Item coordinate data
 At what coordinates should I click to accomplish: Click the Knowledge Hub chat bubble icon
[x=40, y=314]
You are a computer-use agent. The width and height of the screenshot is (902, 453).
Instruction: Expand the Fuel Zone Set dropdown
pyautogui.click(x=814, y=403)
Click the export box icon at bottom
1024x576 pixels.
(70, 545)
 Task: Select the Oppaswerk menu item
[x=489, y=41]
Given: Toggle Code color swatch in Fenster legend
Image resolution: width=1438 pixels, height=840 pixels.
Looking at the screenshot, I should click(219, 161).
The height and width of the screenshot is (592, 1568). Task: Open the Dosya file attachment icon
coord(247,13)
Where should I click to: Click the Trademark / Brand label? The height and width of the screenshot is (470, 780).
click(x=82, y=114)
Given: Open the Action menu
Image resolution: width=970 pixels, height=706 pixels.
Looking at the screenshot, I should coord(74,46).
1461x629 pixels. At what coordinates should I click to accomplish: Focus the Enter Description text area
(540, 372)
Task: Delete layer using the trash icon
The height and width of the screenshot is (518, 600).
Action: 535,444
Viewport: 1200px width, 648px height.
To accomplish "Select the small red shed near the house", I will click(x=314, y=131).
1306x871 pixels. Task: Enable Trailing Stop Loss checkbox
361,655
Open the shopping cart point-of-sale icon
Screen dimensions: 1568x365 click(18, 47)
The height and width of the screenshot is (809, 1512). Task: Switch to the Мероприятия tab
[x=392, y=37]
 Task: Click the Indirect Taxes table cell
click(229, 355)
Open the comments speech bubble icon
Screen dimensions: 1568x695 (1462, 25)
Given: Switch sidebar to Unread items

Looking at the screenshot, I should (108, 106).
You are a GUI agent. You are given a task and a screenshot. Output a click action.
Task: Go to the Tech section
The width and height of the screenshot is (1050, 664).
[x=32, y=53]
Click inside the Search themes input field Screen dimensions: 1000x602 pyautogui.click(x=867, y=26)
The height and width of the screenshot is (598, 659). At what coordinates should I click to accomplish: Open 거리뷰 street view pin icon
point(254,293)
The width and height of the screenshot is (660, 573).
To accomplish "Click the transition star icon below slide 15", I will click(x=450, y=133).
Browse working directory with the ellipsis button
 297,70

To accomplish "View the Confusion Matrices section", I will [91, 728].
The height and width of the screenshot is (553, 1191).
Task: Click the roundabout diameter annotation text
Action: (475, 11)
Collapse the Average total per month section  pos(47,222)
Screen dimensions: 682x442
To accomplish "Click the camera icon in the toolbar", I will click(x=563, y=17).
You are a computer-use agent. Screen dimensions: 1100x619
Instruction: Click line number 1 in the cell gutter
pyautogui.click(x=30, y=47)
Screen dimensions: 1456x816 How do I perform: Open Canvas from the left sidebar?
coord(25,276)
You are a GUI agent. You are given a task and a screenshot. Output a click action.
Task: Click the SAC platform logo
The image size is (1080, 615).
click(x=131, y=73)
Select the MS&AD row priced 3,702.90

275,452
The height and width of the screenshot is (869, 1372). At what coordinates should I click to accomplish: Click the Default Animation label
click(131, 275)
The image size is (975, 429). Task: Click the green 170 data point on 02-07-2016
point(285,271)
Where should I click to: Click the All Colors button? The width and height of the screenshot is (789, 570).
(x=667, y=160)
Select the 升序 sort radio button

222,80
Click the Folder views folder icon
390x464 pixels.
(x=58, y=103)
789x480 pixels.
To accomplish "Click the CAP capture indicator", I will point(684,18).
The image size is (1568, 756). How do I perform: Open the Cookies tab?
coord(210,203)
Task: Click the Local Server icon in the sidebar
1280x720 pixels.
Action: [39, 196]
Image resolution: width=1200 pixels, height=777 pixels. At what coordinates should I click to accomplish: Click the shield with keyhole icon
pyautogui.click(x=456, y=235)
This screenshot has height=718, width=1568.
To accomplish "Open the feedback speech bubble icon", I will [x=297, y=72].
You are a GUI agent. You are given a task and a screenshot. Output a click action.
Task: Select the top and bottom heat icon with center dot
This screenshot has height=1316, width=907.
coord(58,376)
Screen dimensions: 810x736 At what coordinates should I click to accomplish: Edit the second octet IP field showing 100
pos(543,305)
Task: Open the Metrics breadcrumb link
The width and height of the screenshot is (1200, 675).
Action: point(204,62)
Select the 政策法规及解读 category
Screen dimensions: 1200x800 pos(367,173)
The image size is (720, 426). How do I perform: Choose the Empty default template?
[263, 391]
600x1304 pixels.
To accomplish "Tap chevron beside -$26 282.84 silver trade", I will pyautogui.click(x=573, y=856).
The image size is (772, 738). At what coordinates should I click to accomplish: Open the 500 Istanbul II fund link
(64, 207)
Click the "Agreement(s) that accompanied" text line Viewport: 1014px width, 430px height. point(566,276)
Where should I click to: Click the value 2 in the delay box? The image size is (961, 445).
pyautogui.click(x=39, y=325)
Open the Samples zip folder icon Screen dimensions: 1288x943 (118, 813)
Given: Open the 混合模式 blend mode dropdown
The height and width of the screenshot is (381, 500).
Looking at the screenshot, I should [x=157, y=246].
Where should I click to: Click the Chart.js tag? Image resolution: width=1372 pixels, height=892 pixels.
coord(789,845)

• Written problem
Copy every line of the entries above word for word.

• Solution for this task
 At what coordinates should I click to accomplish: Click the Knowledge Hub chat bubble icon
[x=40, y=314]
You are a computer-use agent. The width and height of the screenshot is (902, 453).
Instruction: Expand the Fuel Zone Set dropdown
pyautogui.click(x=814, y=403)
Click the export box icon at bottom
1024x576 pixels.
(70, 545)
 Task: Select the Oppaswerk menu item
[x=489, y=41]
Given: Toggle Code color swatch in Fenster legend
Image resolution: width=1438 pixels, height=840 pixels.
Looking at the screenshot, I should click(219, 161).
The height and width of the screenshot is (592, 1568). Task: Open the Dosya file attachment icon
coord(247,13)
Where should I click to: Click the Trademark / Brand label? The height and width of the screenshot is (470, 780).
click(x=82, y=114)
Given: Open the Action menu
Image resolution: width=970 pixels, height=706 pixels.
Looking at the screenshot, I should coord(74,46).
1461x629 pixels. At what coordinates should I click to accomplish: Focus the Enter Description text area
(540, 372)
Task: Delete layer using the trash icon
The height and width of the screenshot is (518, 600).
Action: 535,444
Viewport: 1200px width, 648px height.
To accomplish "Select the small red shed near the house", I will click(x=314, y=131).
1306x871 pixels. Task: Enable Trailing Stop Loss checkbox
361,655
Open the shopping cart point-of-sale icon
Screen dimensions: 1568x365 click(18, 47)
The height and width of the screenshot is (809, 1512). Task: Switch to the Мероприятия tab
[x=392, y=37]
 Task: Click the Indirect Taxes table cell
click(229, 355)
Open the comments speech bubble icon
Screen dimensions: 1568x695 (1462, 25)
Given: Switch sidebar to Unread items

Looking at the screenshot, I should (108, 106).
You are a GUI agent. You are given a task and a screenshot. Output a click action.
Task: Go to the Tech section
The width and height of the screenshot is (1050, 664).
[x=32, y=53]
Click inside the Search themes input field Screen dimensions: 1000x602 pyautogui.click(x=867, y=26)
The height and width of the screenshot is (598, 659). At what coordinates should I click to accomplish: Open 거리뷰 street view pin icon
point(254,293)
The width and height of the screenshot is (660, 573).
To accomplish "Click the transition star icon below slide 15", I will click(x=450, y=133).
Browse working directory with the ellipsis button
 297,70

To accomplish "View the Confusion Matrices section", I will [91, 728].
The height and width of the screenshot is (553, 1191).
Task: Click the roundabout diameter annotation text
Action: (475, 11)
Collapse the Average total per month section  pos(47,222)
Screen dimensions: 682x442
To accomplish "Click the camera icon in the toolbar", I will click(x=563, y=17).
You are a computer-use agent. Screen dimensions: 1100x619
Instruction: Click line number 1 in the cell gutter
pyautogui.click(x=30, y=47)
Screen dimensions: 1456x816 How do I perform: Open Canvas from the left sidebar?
coord(25,276)
You are a GUI agent. You are given a task and a screenshot. Output a click action.
Task: Click the SAC platform logo
The image size is (1080, 615).
click(x=131, y=73)
Select the MS&AD row priced 3,702.90

275,452
The height and width of the screenshot is (869, 1372). At what coordinates should I click to accomplish: Click the Default Animation label
click(131, 275)
The image size is (975, 429). Task: Click the green 170 data point on 02-07-2016
point(285,271)
Where should I click to: Click the All Colors button? The width and height of the screenshot is (789, 570).
(x=667, y=160)
Select the 升序 sort radio button

222,80
Click the Folder views folder icon
390x464 pixels.
(x=58, y=103)
789x480 pixels.
To accomplish "Click the CAP capture indicator", I will point(684,18).
The image size is (1568, 756). How do I perform: Open the Cookies tab?
coord(210,203)
Task: Click the Local Server icon in the sidebar
1280x720 pixels.
Action: [39, 196]
Image resolution: width=1200 pixels, height=777 pixels. At what coordinates should I click to accomplish: Click the shield with keyhole icon
pyautogui.click(x=456, y=235)
This screenshot has height=718, width=1568.
To accomplish "Open the feedback speech bubble icon", I will [x=297, y=72].
You are a GUI agent. You are given a task and a screenshot. Output a click action.
Task: Select the top and bottom heat icon with center dot
This screenshot has height=1316, width=907.
coord(58,376)
Screen dimensions: 810x736 At what coordinates should I click to accomplish: Edit the second octet IP field showing 100
pos(543,305)
Task: Open the Metrics breadcrumb link
The width and height of the screenshot is (1200, 675).
Action: point(204,62)
Select the 政策法规及解读 category
Screen dimensions: 1200x800 pos(367,173)
The image size is (720, 426). How do I perform: Choose the Empty default template?
[263, 391]
600x1304 pixels.
To accomplish "Tap chevron beside -$26 282.84 silver trade", I will pyautogui.click(x=573, y=856).
The image size is (772, 738). At what coordinates should I click to accomplish: Open the 500 Istanbul II fund link
(64, 207)
Click the "Agreement(s) that accompanied" text line Viewport: 1014px width, 430px height. point(566,276)
Where should I click to: Click the value 2 in the delay box? The image size is (961, 445).
pyautogui.click(x=39, y=325)
Open the Samples zip folder icon Screen dimensions: 1288x943 (118, 813)
Given: Open the 混合模式 blend mode dropdown
The height and width of the screenshot is (381, 500).
Looking at the screenshot, I should [x=157, y=246].
Where should I click to: Click the Chart.js tag? Image resolution: width=1372 pixels, height=892 pixels.
coord(789,845)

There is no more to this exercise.